I was disappointed with gender portrayal in this story. There are lots of bold, outdated stereotypes. While the central action revolves around Dr Lejeune, a woman with many academic accolades behind her, she is often paraded as an object. She is patronisingly protected by the men in her group despite her ability to look after herself quite well. She is used as a pawn in a hostage situation to which her own son belittling reacts to by saying “you are a lying, no-good lowlife. Stealing a woman – where’s the honor in that?”. Rude.
Furthermore, Dr Lejeune is swept up in pretty dresses and glittering lights and fancy hotel suites – this from a woman apparently in the midst of a life or death mission which has already claimed the lives of her father and her uncle and potentially her son. This behaviour doesn’t ring true with me. But y’know, she’s a woman so she MUST be easily distracted by pretty, material objects.
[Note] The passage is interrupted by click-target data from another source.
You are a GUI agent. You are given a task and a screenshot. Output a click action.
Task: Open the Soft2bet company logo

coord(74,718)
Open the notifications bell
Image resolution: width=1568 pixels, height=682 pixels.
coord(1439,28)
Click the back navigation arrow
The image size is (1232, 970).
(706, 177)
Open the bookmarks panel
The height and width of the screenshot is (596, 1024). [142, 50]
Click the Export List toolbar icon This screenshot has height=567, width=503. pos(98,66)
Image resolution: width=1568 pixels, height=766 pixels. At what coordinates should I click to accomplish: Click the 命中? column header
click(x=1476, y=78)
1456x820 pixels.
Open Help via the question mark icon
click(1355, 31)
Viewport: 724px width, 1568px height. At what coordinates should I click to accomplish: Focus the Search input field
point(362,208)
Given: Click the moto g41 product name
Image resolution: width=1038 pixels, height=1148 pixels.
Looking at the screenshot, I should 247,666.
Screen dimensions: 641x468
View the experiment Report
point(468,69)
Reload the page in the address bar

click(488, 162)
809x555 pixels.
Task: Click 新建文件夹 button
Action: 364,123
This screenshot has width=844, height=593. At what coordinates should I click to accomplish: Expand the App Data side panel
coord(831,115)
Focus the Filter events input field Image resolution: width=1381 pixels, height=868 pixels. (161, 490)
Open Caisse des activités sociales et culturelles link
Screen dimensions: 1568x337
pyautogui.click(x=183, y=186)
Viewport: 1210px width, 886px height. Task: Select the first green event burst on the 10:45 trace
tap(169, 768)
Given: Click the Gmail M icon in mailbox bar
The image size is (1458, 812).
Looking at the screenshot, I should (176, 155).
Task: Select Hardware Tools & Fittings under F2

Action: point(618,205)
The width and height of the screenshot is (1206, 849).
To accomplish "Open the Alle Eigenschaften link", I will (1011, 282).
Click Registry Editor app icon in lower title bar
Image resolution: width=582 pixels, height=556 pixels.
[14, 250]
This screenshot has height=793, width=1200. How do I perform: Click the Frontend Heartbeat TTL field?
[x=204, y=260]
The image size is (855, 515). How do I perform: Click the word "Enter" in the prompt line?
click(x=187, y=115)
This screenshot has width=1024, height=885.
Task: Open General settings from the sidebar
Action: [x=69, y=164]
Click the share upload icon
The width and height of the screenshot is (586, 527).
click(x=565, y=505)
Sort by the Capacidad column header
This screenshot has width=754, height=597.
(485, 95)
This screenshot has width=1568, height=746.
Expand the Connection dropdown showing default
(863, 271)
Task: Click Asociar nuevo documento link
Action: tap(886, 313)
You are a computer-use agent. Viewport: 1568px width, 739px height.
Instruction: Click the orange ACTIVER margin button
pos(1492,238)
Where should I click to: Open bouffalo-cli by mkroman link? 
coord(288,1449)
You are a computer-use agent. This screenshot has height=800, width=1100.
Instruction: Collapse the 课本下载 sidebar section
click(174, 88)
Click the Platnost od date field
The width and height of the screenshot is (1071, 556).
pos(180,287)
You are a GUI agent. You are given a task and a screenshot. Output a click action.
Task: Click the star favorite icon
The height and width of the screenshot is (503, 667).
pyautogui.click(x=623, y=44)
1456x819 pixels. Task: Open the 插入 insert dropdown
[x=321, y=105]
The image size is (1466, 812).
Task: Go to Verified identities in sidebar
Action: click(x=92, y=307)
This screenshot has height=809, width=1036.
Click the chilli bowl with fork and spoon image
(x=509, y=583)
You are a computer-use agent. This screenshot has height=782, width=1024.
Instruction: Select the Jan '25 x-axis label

Everything is a little too convenient. They get trapped in a cave and an escape hole appears; their plane crashes into the sea and all the main characters conveniently survive; they need new clothes after the crash and somehow they find the money and the shops to buy them; they need Intel and gadgets to continue their mission and they just pick it up on the way to the airport. Where’s the drama and the struggle to survive? This is a very middle class “adventure”. Once I realised this, every time something “bad” happened I just didn’t care, because I knew that they’d be rescued immediately. There was no tension or fear. Think the opposite of Game of Thrones in which everyone dies the second you start to like them. In The Last Sicarius, almost everyone disappointingly survives.
Having said all that, The Last Sicarius isn’t a bad read. It doesn’t stretch your brain too much. This would be a good holiday read. Enough happens to keep you interested, but your life won’t end if it falls into the pool or gets misplaced in baggage collection.
Thank you to Stephanie at Stephsandy Consulting for sending me a copy of The Last Sicarius in exchange for an honest review.